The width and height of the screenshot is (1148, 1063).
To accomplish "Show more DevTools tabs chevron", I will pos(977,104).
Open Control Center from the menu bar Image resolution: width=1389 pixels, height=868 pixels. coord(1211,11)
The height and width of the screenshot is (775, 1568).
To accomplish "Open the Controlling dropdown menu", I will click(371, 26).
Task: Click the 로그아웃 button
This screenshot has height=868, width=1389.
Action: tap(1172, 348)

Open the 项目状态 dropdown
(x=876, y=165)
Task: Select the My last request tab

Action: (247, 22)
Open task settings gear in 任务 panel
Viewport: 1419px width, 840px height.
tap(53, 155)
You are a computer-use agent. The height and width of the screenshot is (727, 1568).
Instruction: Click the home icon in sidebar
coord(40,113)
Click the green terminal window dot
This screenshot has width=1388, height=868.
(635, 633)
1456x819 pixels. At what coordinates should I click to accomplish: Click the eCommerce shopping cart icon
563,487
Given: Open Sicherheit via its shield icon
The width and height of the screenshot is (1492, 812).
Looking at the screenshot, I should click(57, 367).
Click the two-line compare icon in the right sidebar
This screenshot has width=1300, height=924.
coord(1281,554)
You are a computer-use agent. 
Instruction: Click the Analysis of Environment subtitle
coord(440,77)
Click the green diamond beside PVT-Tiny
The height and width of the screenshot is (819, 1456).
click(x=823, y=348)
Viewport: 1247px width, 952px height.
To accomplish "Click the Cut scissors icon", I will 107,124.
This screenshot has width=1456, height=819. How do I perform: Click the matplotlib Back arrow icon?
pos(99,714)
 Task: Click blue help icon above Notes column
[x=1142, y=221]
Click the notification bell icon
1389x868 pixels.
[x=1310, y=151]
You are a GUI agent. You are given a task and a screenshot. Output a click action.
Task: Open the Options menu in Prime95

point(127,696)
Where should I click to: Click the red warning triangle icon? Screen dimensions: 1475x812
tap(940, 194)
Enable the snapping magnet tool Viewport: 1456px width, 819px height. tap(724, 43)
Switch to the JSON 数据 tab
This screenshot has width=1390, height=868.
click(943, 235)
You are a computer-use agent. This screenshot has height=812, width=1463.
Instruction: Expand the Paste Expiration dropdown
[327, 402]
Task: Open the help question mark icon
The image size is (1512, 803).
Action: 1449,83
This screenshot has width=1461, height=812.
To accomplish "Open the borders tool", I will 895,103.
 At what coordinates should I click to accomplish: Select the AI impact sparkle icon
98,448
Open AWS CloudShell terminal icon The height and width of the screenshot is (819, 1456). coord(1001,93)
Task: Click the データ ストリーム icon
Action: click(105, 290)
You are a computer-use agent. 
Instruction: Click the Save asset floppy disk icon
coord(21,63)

__________________________________________________

◆ Description of the task:
If a line in the data holds the string "agent", copy that line.

◆ Output for this exercise:
You are a computer-use agent. The height and width of the screenshot is (727, 1568).
You are a computer-use agent. 
You are a GUI agent. You are given a task and a screenshot. Output a click action.
You are a computer-use agent. This screenshot has height=812, width=1463.
You are a computer-use agent. 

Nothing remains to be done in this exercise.